Wednesday, June 21, 2017

Yay

I'm divorced, I'm divorced, I'm divorced!!

Monday, June 12, 2017

Only be carried

"Some things in life cannot be fixed. They can only be carried." - Megan Devine I like that a lot. Found in an Upworthy article here.

Wednesday, May 24, 2017

The Stories We Tell Ourselves

There is a Beautiful Thing and the story she tells about how it is in her house, on her hearth, by her feet, is not true. The story started almost as soon as we bought it. It was somehow not enough that it was a Beautiful Thing and that it spoke to her, to us, and she loved it. There had to be more.

And there is. It's a better story. A meaningful narrative addition that makes it make sense to spend that money on a Beautiful Thing with no utility.

 Other than its beauty and the story of how it came to be in her house, on her hearth, at her feet.

Funny the stories we tell ourselves to give that narrative arc to our lives. Sometimes we rip the whole thing up and rewrite. Is that benefit of hindsight, the truth we didn't see before, or rewriting history to suit our sense of self, as heroes of our own lives? (Well, who else is going to be.)

Entries shown
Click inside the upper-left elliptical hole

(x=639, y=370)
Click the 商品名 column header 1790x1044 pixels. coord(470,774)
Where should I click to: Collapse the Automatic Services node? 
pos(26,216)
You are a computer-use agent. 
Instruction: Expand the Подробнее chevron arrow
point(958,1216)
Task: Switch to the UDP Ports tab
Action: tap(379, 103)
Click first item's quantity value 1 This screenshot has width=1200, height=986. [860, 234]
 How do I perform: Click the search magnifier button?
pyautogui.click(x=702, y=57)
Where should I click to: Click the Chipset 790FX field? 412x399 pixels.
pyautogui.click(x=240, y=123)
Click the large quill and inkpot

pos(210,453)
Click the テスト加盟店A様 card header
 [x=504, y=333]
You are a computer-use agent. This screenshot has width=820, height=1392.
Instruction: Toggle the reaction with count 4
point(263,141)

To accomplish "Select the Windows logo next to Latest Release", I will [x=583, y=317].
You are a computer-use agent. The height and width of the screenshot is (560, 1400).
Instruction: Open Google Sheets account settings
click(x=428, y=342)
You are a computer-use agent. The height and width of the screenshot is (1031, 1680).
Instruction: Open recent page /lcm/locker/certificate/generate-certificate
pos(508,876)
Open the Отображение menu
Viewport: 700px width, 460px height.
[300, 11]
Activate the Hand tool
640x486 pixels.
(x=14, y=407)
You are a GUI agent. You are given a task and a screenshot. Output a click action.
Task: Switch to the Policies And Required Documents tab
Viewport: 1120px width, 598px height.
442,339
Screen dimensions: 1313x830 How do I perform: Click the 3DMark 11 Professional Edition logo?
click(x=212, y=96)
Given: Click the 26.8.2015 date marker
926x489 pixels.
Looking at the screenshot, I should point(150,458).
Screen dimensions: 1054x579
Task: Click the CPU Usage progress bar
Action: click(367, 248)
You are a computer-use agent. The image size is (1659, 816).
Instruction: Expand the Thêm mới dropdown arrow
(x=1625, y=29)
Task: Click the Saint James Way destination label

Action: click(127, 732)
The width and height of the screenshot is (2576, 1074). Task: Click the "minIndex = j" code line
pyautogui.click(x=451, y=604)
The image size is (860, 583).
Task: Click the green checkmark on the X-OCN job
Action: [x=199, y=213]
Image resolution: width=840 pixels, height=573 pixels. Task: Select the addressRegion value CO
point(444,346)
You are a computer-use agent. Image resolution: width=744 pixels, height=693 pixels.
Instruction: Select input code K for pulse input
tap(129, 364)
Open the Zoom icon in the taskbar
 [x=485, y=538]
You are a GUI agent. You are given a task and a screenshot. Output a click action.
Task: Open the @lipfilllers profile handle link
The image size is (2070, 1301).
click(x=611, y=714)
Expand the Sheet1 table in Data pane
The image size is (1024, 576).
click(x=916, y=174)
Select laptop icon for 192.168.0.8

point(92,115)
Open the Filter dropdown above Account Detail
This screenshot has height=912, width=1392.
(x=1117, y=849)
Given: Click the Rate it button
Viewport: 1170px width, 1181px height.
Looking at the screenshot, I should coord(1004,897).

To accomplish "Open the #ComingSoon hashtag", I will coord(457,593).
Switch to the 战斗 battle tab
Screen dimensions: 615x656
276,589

Requirement 1
Please decide whether each statement agrees with the blog page, answering yes or no and quoting the words that settle it: (a) the Megan Devine quote says some things in life can only be carried; (b) the Beautiful Thing is described as having a practical use; (c) the story about the Beautiful Thing began long after it was bought.
Requirement 2
According to the blog page, where was the Megan Devine quote found?

Final answer 1
(a) Yes: "Some things in life cannot be fixed. They can only be carried."
(b) No: "a Beautiful Thing with no utility"
(c) No: "The story started almost as soon as we bought it."

Final answer 2
In an Upworthy article.